§ **TASK STATEMENT**: What is needed is the number of lines in the data below that include "Switch", stated by itself.
LISTED RECORDS Start Marker
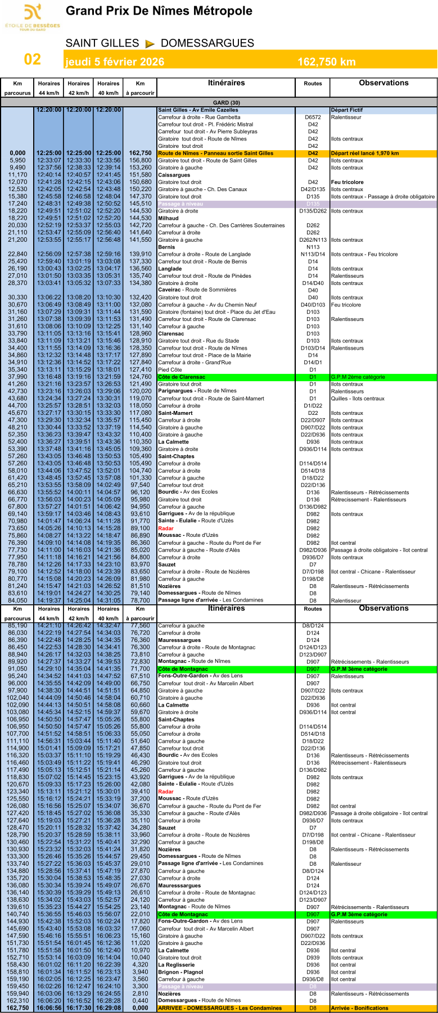Click the Brignon - Plagnol entry
This screenshot has height=1013, width=438.
pyautogui.click(x=180, y=972)
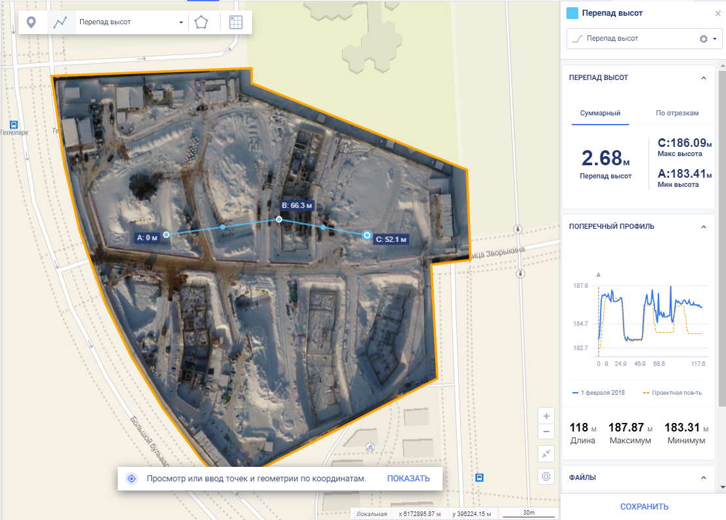This screenshot has height=520, width=726.
Task: Zoom in on the map
Action: 546,416
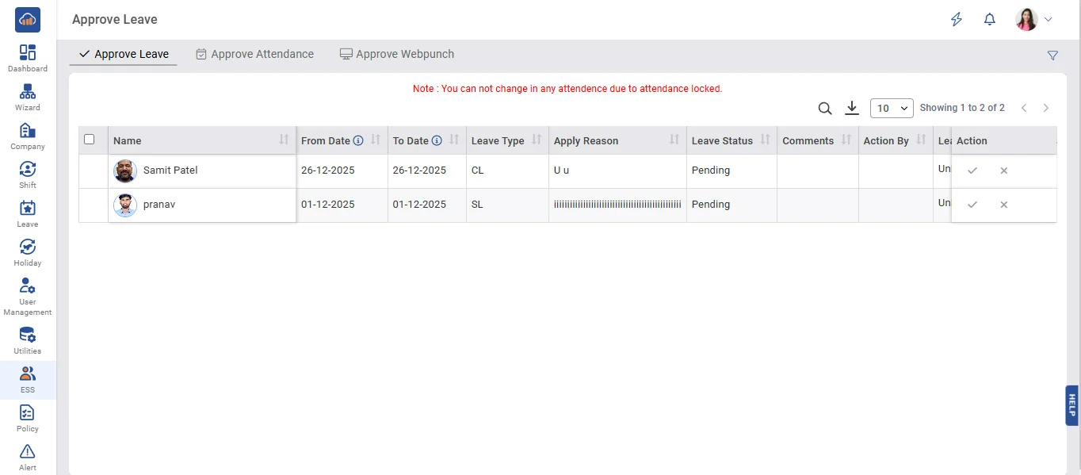
Task: Sort by the Name column
Action: click(284, 140)
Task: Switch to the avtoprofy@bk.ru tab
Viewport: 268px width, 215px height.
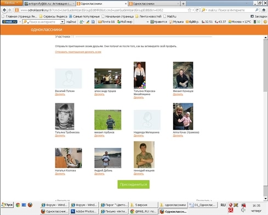Action: click(49, 4)
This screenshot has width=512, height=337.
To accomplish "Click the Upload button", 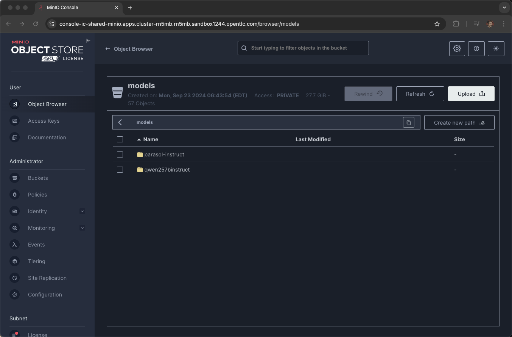I will pos(471,94).
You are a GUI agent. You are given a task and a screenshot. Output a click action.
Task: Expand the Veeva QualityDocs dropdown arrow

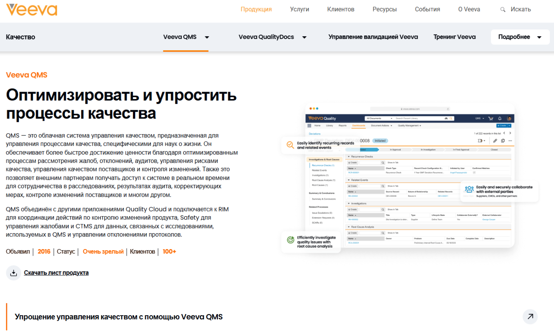304,37
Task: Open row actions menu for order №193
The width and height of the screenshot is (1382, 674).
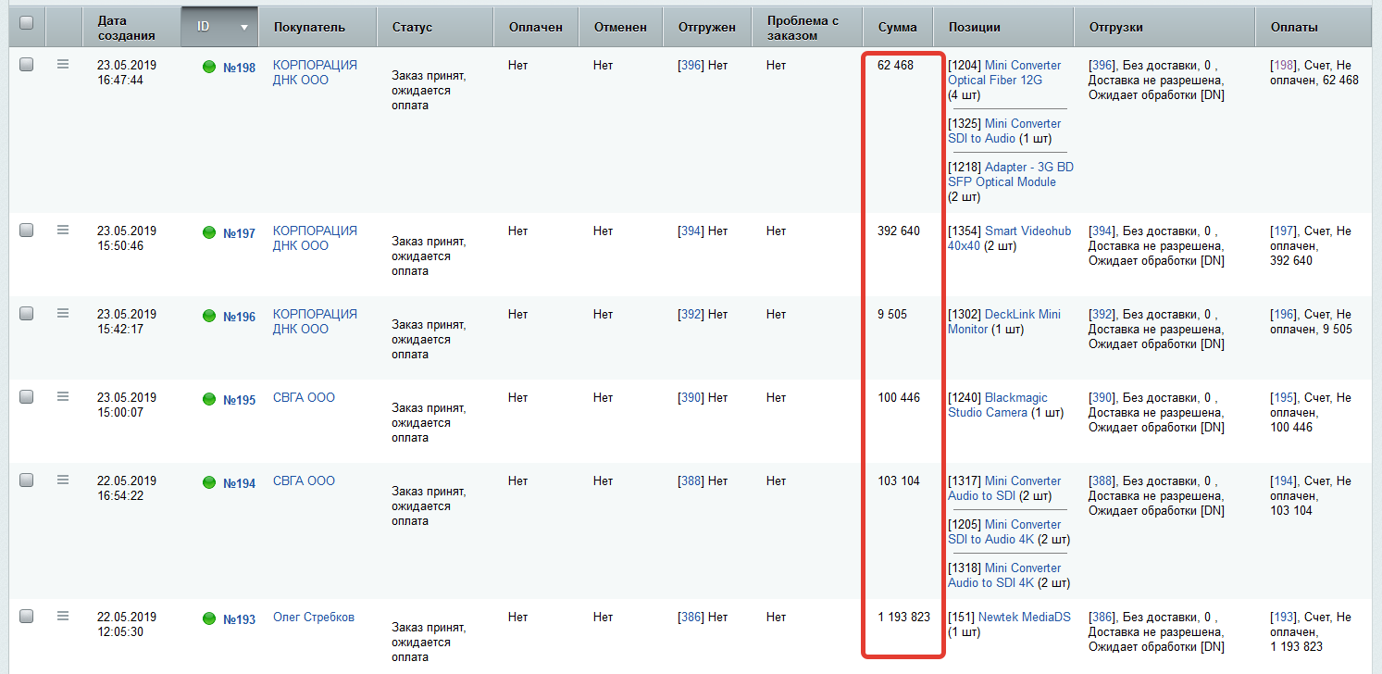Action: pyautogui.click(x=63, y=616)
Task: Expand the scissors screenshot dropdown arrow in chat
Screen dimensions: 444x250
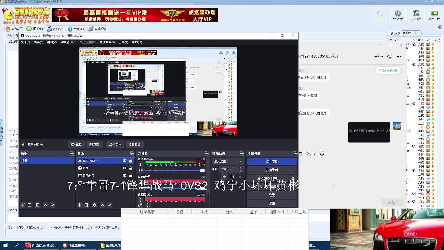Action: click(314, 154)
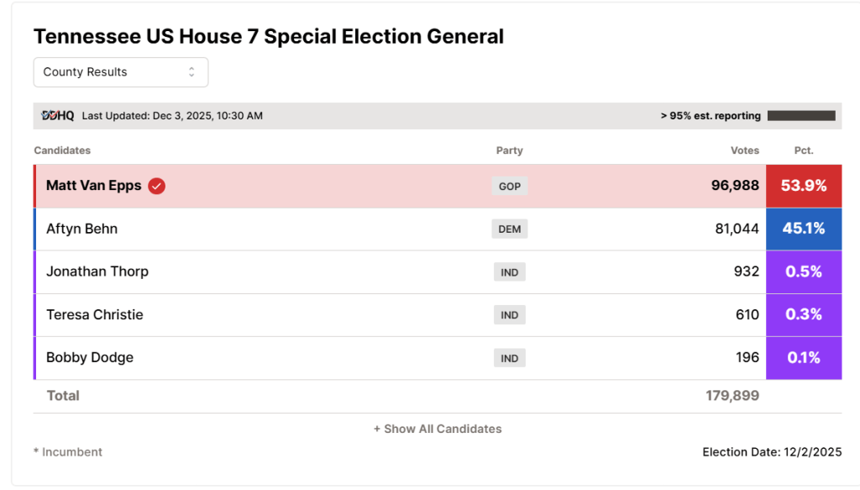Screen dimensions: 860x490
Task: Click the red winner checkmark icon
Action: 157,186

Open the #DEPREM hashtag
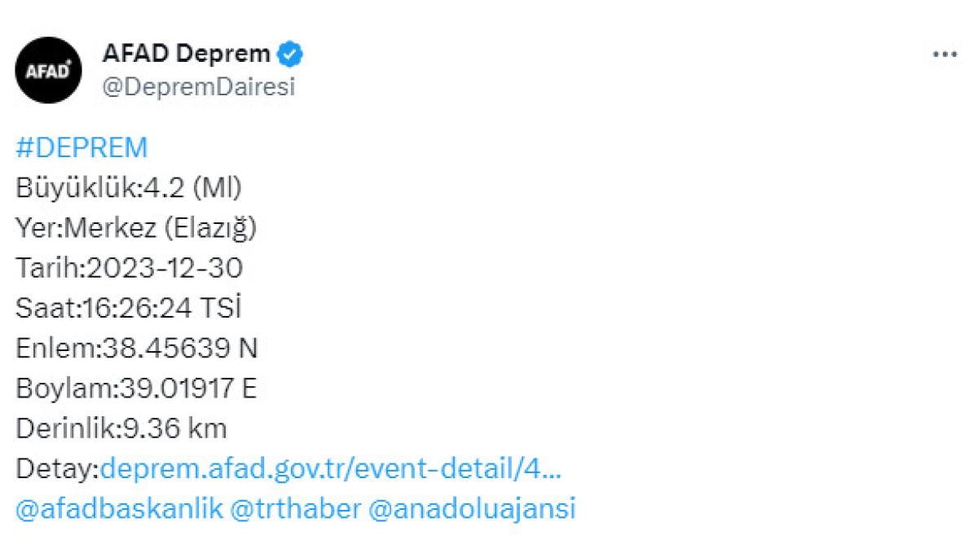[82, 148]
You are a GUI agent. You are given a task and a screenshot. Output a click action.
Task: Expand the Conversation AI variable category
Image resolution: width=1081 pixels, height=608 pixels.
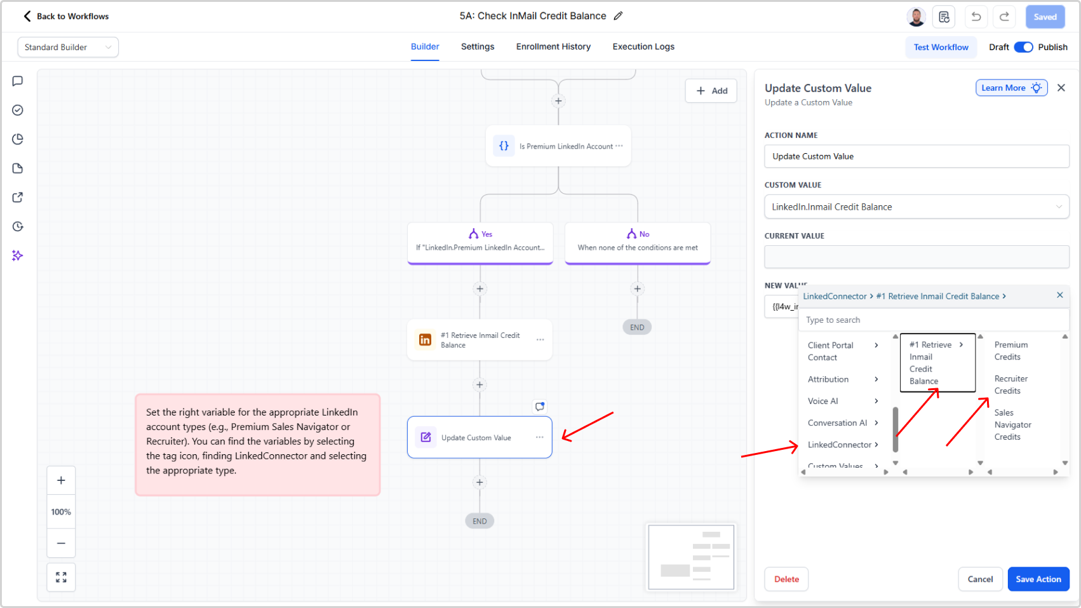point(842,423)
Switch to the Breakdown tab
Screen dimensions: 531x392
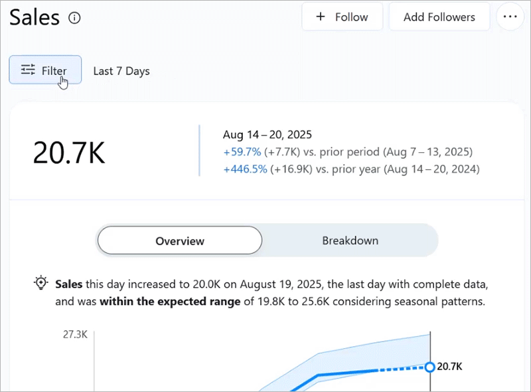(350, 241)
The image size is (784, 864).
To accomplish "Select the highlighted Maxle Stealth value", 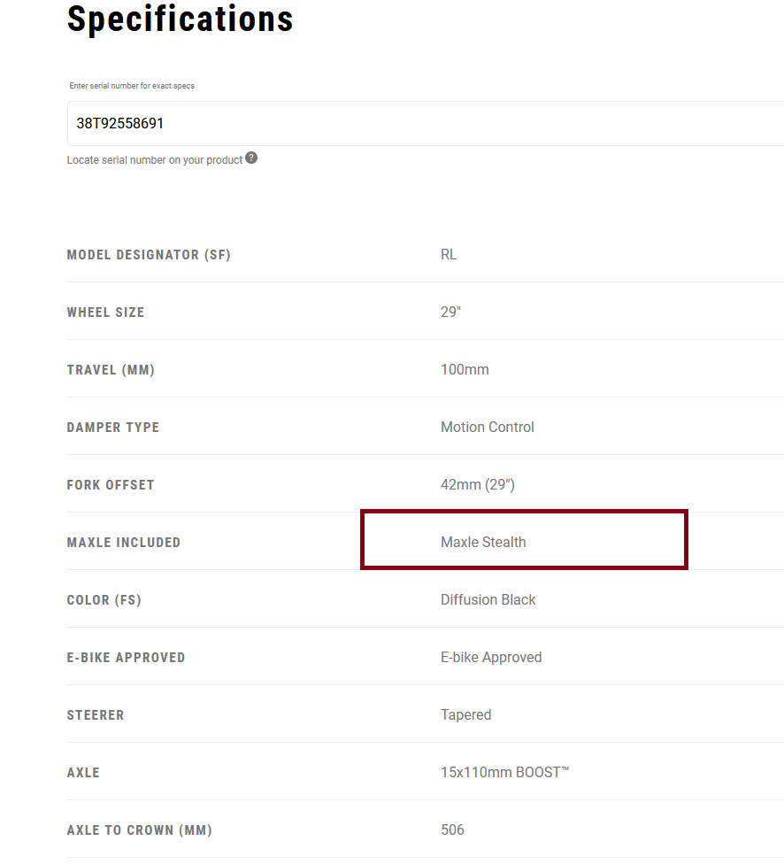I will (x=483, y=542).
LISTED RECORDS End Marker
§ **ANSWER TO THIS TASK**: 2